Ex-Colombo crime family boss Thomas “Tommy Shots” Gioeli loves playing ping-pong. Back in 2013, in Brooklyn’s Metropolitan Detention Center Gioeli, who suffers from diabetes and heart disease, was enjoying a game when he went to retrieve an errant ball, slipped in a puddle caused by a leaking pipe under a sink and broke his kneecap (a sound he’s probably familiar with no doubt). He needed surgery and a 30-day stay in the hospital.
He subsequently sued the government for $10 million but eventually settled for $250,000. Brooklyn federal Judge Kiyo Matsumoto, who presided over the $10 million personal injury lawsuit, said that the injury was half Gioeli’s fault for playing near an area known to be leaking but also half the government’s fault for not fixing the leak, blocking off the area, and generally keeping the area safe.
Still, not bad for a game of ping-pong in the slammer, but it now seems the authorities have their eyes on about $182,000 worth of that money.
Prosecutors have filed papers to start the process of getting Gioeli’s settlement money to partially satisfy a forfeiture order for $360,000 related to a pair of robberies in the 1990s.
Through an investigation into the now 67-year-old mobster’s finances, the feds realized that the only asset of any significance he owned at that point was the settlement in his personal-injury award, according to court papers.
An inspector with the US Marshals Service wrote in the court papers, “The government’s investigation indicated that the proceeds of the Defendant’s offenses, which date back to the 1990s, have been dissipated, disposed of or transferred to third parties, or are otherwise not available for forfeiture,”

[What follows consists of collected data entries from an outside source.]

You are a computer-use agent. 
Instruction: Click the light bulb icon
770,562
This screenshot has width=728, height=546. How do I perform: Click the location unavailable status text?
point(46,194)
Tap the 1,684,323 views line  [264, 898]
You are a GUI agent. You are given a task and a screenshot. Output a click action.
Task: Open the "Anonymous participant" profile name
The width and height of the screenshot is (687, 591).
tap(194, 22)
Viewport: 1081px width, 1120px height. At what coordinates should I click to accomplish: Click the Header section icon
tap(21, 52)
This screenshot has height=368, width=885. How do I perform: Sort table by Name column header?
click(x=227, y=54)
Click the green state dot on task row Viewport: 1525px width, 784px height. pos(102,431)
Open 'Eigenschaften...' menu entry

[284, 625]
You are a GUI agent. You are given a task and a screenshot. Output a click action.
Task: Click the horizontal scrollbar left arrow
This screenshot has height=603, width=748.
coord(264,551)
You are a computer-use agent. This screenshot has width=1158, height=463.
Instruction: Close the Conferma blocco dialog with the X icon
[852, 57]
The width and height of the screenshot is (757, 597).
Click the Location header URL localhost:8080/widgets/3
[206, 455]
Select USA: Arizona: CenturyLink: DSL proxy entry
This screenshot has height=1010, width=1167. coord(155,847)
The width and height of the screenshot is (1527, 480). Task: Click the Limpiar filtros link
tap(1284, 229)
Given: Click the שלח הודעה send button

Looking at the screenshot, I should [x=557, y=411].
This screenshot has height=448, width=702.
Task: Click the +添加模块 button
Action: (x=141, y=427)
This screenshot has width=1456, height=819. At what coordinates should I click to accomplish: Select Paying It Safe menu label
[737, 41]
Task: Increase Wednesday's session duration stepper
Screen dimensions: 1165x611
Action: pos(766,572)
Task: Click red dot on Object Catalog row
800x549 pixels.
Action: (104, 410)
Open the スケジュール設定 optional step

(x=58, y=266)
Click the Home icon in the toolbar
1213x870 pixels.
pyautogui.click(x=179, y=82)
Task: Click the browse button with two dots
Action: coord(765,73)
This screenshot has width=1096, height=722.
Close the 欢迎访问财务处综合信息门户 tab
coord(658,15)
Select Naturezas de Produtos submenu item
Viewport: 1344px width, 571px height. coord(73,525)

Brooklyn federal judge Brian Cogan still needs to approve the forfeiture bid.
Back in 1992, Gioeli was accused of masterminding a robbery of ‘Furs by Mina’, a Nassau County Fur shop. According to court papers, he and two Colombo associates posed as a father and his two sons out for a nice day shopping.
After restraining the shop owner, they completely looted the store and managed to get away with about 150 fur coats worth approximately $900,000 stuffed into trash bags.
In 2012 however, a jury acquitted Gioeli of the fur store robbery and a 1995 Long Island bank armed robbery. They also cleared him from organizing the 1997 murder of NYPD officer Ralph Dols Jr., who made the unfortunate mistake of marrying Colombo consigliere Joel “Joe Waverly” Cacace’s ex-wife.
It wasn’t all good news for Gioeli. A jury did find him guilty of plotting the murders of at least three of his gangster rivals. Gioeli is currently locked up in federal prison in Danbury, Connecticut. He is scheduled to be released in May 2024.
TOMMY “Shots” GIOELI Born in 1952. He became a made guy in the COLOMBO Family in the 1980s, working for Capo Vic Orena. In 1989, Carmine Persico appointed ORENA to acting boss and by 1991 ORENA wanted to be the “Official Boss” of the family and this was the start of the 3rd COLOMBO WAR. Persico gave orders to have ORENA killed and this sparked the conflict that would severely damage the Family. GIOELI initially backed the ORENA Faction but many switched allegiances when the War swung in Persico’s Favor. Even GIOELI switched and became a top guy Under Greg Scarpa on the Persico side. All through the early 90s, the bodies were piling up. GIOELI and others were allegedly involved in the murders of Frank Marassa and Michael Imbergamo. In 1992 GIOELI got wounded in an attack by ORENA Hitmen and was shot twice, earning him the Nickname “SHOTS”. After ORENA was indicted the war was over and “Little Allie Boy” Persico was now Official Boss or Official Street Boss under his Uncle Carmine. In the late 90s “GIOELI was allegedly involved in the killing of Associate Richard Greaves and Underboss William “Wild Bill” Cutolo. The Persico’s thought “Wild Bill” would try and take over the Family when “Little Allie Boy” went to prison, so he had to go. In 2004 GIOELI was promoted to STREET BOSS and then his past crimes came back to haunt him. He was indicted several times on charges of Racketeering and all the old murders, but he did beat some of those charges. On March 19, 2014, he was sentenced to 18 years in prison.